Rev Aaron Buzacott (1829–81) [Yew Walk, S/L9]
Rev Buzacott was the second Secretary of the British and Foreign Anti-Slavery Society (subsequently known as Anti-Slavery International). With slavery abolished in North America in 1865, he continued to carry out research and publish work with Joseph Cooper designed to help abolish slavery elsewhere, particularly in the Middle East, Turkey and Africa.
Josiah Conder (17 September 1789–27 December 1855) [South Boundary Road A, N Ranks/M9]
Josiah Conder was a bookseller, poet and author. His political work included a tract on the superior value of free labour over slave labour. In 1839 he became a founding Committee Member of the British and Foreign Anti-Slavery Society. In this role he was an organiser of, and delegate to, the world's first Anti-Slavery Convention, which was held in London in 1840 – an event depicted in a large painting by Benjamin Haydon that hangs in the National Portrait Gallery, London.
Rev Dr Alexander Fletcher (1787–1860) [Road E, N/N16]
Known affectionately as ‘The Prince of Preachers to Children’, Fletcher is widely acknowledged as the pioneer of preaching to audiences of children and attracting large crowds of young people to nonconformist chapels. He is the author of numerous devotional works and the founder of the Finsbury Chapel in London. Fletcher is also noted for his support of missionary work and for the abolition of slavery in the United States and has associations with Moses Roper and Frederick Douglass
Samuel Morley (1809–1886) [Dr Watts Walk, W/M6]
Samuel Morley was MP for Nottingham and for Bristol. He work hard for nonconformist emancipation and endowed Morley College for adult education. Morley was a supporter of abolitionism and became treasurer of the fund to finance Josiah Henson, an escaped American slave, who was given support in Britain.
Rev Dr John Pye-Smith (1774-1851) [Dr Watts’ Walk, E/L6]

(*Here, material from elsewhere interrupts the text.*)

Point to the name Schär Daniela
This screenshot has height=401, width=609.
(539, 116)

John Pye-Smith was a Congregationalist theologian and scholar and worked throughout his life for the abolition of slavery. He took over the editorship of the Sheffield Iris, the leading abolitionist newspaper in the North of England, during the imprisonment of its editor, his friend, James Montgomery. Later, in 1830, Pye-Smith was Chair of the Board of Congregational Ministers when it passed an anti-slavery motion to secure support from all Congregational chapels across the country in petitioning parliament.